> _Compito assegnato a_
Selezioni e trascriva ogni riga delle voci in cui compare la parola "badge", distinguendo tra maiuscole e minuscole.

> _Brano proposto_
* * *

Vale, ad esempio, per il verbo palpà, che traduce sia l’italiano palpare (cioè saggiare con i polpastrelli) sia in modo più gergale l’atto del rubare. Due orizzonti di senso molto diversi, che possono cambiare a seconda del termine cui il verbo è di volta in volta associato.

Ad esempio: definire un uomo un palpagalìne significa dire che ruba galline (che è un saltapolér); definirlo invece un palpapóle vuol dire che la sua attività precipua consiste nel palpeggiare tacchine metaforiche. Insomma: diversa la pennuta, diverso l’obiettivo, diverso il significato.

Tutto questo ci porta dritti dritti a un proverbio riportato da Francesco Braghini nella sua bella raccolta «Chèl póc che gh’è restàt» che recita così: «Cül de ostére e pèrsec nostrà i-è i piö facii de palpà». Un monumento sorridente alla polisemia.

Ma attenzione: palpà in alcuni casi può voler dire anche malmenare («N’hó ciapàt ’na palpàda»). Anche il verbo gratà è sia grattare sia rubare. E nell’ambiguità il pericolo è sempre in agguato. Così quando qualcuno vi dice «Se ta ’nduìnet chèl che g’hó ché ta ’n dó una gràta» vi conviene capire al volo su quale botola semantica siete: intende un succoso grappolo d’uva o una gratàda maligna? Auguri.

* * *

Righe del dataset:
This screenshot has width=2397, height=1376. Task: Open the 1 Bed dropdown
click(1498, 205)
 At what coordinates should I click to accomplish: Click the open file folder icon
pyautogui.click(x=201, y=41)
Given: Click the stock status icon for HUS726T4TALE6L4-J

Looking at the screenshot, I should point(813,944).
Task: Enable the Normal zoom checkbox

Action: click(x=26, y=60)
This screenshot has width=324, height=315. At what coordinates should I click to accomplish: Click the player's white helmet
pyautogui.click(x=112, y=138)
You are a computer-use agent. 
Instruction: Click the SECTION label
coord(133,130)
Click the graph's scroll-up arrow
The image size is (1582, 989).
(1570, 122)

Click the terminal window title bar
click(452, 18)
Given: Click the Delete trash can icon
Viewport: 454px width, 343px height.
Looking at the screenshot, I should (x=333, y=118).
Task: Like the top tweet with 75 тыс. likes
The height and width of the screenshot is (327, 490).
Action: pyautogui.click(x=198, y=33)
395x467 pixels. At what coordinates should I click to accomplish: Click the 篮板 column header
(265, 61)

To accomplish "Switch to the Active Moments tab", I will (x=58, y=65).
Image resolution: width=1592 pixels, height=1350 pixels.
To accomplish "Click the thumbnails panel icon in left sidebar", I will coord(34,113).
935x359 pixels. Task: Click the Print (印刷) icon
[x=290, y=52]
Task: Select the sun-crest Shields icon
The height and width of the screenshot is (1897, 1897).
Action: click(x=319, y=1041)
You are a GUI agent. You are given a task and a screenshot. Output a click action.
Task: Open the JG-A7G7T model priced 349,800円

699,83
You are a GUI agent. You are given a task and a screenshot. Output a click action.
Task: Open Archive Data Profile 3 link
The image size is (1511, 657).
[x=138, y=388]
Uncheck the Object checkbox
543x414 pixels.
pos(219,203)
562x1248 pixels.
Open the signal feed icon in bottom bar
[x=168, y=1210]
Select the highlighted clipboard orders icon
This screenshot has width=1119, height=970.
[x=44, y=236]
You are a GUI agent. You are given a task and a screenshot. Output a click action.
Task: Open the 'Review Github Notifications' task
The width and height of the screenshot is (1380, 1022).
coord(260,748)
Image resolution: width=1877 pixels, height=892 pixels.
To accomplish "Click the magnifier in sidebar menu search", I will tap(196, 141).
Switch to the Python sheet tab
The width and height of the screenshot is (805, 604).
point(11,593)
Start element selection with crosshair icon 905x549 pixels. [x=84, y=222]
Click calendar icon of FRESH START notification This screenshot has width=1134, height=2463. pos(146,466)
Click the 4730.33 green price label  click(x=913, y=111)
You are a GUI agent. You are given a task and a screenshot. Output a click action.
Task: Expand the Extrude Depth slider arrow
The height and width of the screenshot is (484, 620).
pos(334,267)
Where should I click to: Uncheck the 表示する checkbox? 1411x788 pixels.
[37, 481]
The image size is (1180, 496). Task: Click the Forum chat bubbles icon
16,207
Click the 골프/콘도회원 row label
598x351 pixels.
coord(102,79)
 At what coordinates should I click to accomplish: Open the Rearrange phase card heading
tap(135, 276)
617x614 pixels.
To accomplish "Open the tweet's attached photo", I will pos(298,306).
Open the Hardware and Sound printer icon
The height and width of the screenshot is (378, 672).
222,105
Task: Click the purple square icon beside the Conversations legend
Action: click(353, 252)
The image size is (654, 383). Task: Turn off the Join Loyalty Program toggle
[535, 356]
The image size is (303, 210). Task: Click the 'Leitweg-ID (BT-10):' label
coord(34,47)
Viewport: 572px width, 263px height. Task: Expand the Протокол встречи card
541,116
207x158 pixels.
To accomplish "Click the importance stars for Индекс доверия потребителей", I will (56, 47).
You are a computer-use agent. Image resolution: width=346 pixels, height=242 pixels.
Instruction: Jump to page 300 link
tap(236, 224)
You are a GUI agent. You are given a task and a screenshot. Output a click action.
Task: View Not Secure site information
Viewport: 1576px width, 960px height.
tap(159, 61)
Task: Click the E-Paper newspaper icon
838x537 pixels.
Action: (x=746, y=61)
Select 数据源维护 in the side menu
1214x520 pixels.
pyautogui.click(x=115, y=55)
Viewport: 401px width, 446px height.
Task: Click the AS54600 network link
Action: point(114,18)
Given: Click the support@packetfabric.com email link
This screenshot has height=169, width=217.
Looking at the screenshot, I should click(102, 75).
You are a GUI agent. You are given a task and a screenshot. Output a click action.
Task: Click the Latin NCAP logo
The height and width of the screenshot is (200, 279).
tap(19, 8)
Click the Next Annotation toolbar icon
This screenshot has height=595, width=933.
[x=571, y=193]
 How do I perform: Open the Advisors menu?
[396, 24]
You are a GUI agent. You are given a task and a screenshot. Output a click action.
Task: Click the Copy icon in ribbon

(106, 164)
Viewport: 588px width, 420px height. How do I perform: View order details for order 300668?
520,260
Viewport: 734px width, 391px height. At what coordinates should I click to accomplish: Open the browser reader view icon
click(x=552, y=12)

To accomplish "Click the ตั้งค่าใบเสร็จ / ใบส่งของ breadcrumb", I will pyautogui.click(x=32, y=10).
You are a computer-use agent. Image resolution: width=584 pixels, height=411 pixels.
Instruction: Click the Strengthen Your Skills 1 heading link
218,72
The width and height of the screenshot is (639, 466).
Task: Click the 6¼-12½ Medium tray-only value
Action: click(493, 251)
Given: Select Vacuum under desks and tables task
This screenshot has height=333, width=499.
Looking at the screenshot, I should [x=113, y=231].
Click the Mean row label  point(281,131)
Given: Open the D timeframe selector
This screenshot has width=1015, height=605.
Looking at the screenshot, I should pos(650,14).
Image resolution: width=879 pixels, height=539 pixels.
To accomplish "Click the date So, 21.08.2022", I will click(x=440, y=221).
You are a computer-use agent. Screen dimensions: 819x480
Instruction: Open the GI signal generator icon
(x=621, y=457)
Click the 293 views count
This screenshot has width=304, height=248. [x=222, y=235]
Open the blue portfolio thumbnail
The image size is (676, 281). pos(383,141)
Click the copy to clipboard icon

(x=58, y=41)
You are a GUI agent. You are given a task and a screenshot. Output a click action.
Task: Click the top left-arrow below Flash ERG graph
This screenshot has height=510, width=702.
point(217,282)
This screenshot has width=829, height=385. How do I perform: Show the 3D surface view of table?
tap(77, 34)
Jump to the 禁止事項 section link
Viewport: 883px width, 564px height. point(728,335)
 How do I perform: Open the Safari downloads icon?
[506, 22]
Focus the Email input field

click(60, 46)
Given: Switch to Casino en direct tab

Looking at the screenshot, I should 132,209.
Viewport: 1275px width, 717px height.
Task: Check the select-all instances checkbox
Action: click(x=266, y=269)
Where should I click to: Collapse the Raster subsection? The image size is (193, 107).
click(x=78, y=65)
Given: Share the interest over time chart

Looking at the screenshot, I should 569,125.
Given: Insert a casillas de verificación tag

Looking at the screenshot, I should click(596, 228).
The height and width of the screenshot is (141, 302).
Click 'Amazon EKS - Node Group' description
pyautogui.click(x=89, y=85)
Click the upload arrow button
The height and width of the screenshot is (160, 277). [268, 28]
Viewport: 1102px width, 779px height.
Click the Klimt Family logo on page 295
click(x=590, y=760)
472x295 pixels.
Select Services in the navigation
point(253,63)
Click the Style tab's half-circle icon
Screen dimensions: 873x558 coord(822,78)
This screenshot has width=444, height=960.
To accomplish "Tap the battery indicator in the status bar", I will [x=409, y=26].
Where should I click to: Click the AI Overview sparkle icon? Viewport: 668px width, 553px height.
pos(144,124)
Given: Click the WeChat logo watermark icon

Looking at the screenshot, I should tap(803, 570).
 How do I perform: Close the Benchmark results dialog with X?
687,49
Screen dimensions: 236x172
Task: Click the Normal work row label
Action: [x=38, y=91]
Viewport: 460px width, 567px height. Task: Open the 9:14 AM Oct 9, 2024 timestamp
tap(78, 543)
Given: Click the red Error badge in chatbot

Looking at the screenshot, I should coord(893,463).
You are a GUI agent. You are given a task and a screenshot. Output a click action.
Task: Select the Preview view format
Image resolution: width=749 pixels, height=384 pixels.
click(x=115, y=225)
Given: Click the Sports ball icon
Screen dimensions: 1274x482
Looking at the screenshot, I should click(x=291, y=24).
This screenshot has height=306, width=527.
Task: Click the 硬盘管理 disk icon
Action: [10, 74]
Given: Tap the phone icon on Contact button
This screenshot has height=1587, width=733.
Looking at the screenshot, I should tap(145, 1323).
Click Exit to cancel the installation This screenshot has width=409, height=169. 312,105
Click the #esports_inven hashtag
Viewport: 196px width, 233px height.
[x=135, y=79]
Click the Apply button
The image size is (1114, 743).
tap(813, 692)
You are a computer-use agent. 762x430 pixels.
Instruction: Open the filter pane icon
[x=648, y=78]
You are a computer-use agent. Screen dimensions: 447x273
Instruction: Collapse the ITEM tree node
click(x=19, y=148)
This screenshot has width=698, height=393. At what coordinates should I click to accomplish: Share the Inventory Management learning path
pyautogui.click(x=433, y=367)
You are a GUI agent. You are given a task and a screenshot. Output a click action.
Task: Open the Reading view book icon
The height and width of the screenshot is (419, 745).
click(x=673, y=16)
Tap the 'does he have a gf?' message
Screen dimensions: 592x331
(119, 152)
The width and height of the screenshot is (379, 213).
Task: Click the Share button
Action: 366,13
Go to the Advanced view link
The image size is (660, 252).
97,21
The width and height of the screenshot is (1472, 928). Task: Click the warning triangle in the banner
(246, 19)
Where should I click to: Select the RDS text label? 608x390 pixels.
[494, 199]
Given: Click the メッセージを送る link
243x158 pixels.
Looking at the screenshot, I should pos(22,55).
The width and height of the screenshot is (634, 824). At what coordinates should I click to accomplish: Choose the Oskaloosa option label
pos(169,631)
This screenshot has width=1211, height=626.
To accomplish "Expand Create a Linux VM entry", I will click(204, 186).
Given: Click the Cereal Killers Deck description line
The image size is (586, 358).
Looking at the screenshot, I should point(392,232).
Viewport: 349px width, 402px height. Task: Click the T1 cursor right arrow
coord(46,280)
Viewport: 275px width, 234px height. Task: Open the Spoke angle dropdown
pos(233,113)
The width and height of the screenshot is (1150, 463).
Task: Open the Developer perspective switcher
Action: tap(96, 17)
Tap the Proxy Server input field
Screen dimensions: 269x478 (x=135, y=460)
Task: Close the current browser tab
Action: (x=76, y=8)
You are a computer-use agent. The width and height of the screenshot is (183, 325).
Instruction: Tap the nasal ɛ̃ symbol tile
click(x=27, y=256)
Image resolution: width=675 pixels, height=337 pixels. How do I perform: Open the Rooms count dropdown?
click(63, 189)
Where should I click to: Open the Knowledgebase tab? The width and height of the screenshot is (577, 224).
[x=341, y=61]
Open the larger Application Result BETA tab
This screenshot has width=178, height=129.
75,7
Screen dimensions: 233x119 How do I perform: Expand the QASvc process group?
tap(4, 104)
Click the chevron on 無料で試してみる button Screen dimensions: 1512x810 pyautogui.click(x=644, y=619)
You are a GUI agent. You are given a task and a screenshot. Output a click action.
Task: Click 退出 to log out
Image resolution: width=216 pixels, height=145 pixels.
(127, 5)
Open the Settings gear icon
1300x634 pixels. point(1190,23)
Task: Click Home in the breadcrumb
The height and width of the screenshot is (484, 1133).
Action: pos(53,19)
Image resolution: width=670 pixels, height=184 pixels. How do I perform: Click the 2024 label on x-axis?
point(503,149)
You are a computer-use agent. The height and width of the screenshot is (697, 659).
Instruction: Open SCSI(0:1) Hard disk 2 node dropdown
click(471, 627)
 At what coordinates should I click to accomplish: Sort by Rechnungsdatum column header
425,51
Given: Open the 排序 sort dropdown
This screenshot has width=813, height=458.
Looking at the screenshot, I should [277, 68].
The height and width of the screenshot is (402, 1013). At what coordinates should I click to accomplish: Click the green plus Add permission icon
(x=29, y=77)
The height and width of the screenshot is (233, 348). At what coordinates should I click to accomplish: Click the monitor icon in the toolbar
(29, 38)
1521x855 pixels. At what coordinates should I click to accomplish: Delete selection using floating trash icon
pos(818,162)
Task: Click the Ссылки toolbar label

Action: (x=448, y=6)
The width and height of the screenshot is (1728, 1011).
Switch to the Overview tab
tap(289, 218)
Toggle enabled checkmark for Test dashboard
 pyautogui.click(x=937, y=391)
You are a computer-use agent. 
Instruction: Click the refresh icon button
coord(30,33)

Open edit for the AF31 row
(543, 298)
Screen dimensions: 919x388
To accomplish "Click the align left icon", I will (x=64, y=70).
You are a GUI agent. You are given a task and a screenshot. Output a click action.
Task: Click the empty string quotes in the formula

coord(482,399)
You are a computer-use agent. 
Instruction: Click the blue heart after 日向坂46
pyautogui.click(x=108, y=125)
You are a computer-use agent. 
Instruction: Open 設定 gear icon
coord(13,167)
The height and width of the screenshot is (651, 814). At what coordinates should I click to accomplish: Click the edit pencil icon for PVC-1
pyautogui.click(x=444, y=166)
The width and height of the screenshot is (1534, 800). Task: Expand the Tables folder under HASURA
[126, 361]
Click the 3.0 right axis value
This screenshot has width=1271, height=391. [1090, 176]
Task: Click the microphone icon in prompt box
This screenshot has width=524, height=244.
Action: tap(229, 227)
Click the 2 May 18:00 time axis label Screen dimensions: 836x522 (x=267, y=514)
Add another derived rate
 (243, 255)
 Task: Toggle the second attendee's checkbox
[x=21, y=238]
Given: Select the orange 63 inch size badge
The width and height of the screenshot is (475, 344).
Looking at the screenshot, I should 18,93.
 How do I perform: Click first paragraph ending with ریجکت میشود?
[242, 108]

* * *

> _Compito assegnato b_
Riproduca fedelmente la parte del brano sui verbi dialettali che va da "Tutto questo ci" fino a "sorridente alla polisemia." compreso.

> _Risposta a_
Given: Click the red Error badge in chatbot
Given: Select the orange 63 inch size badge

> _Risposta b_
Tutto questo ci porta dritti dritti a un proverbio riportato da Francesco Braghini nella sua bella raccolta «Chèl póc che gh’è restàt» che recita così: «Cül de ostére e pèrsec nostrà i-è i piö facii de palpà». Un monumento sorridente alla polisemia.